Expanding Ejecta Method: II. Framework for Cosmological Distance Measurements via Intensity Interferometry

TL;DR

This paper proposes an expanded ejecta method using intensity interferometry to measure cosmic distances, offering a new, independent way to calibrate supernovae and determine the Hubble constant with high precision.

Contribution

It introduces three novel applications of the expanding ejecta method for cosmological distance measurements using intensity interferometry, including calibration of supernovae and constructing an independent Hubble diagram.

Findings

Forecasts Hubble constant precision of 1.6%, 1.1%, and 9.3% with next-generation interferometers.

Demonstrates potential for future improvements to 1.2%, 0.6%, and 1.5%.
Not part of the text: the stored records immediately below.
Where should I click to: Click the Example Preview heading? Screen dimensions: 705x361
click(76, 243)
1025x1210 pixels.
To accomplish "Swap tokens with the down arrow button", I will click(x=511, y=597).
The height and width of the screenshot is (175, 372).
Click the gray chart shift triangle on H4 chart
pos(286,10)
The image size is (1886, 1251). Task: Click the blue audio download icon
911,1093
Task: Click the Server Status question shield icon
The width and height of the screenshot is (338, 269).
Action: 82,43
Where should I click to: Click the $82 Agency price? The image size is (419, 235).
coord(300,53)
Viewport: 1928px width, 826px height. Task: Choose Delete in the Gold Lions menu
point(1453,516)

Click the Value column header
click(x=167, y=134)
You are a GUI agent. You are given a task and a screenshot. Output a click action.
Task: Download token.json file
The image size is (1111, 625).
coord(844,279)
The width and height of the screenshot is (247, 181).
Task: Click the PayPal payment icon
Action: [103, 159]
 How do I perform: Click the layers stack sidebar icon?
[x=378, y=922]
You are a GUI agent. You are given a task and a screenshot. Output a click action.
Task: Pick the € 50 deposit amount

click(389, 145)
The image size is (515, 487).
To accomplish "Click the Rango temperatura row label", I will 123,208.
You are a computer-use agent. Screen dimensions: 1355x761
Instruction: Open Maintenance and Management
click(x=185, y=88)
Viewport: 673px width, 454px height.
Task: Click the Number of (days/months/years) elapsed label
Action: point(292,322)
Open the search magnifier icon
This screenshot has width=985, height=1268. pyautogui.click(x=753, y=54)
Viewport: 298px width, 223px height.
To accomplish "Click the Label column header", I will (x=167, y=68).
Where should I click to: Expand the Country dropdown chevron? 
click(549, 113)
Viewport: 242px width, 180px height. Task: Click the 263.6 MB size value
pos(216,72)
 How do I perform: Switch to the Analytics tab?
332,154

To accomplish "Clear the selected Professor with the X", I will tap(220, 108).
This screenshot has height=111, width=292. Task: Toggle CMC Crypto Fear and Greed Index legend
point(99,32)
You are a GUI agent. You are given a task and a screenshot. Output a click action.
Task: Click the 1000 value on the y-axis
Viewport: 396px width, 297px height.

Provides a geometric alternative for cosmic distance measurement.

Abstract

We explore the potential of the expanding ejecta method (EEM) as a cosmological probe, leveraging its ability to measure angular diameter distances to supernovae (SNe) with intensity interferometry. We propose three distinct applications of the EEM: (1) using Type IIP SNe as moderate-distance geometric anchors to calibrate Cepheids, replacing other local distance indicators; (2) directly calibrating Type Ia SNe, bypassing conventional calibration methods; (3) constructing a fully independent Hubble diagram with Type IIP (Type Ia) SNe, entirely decoupled from the traditional distance ladder. Incorporating realistic SN populations, we forecast a Hubble constant precision with next-generation intensity interferometers of $1.6\%$, $1.1\%$, and $9.3\% \,(3.6\%)$, respectively, for the three different proposed applications. Future intensity interferometry could yield improvements to $1.2\%$, $0.6\%$, and $1.5\%\,(0.4\%)$. The EEM thus offers a powerful geometric alternative for cosmic distance determination.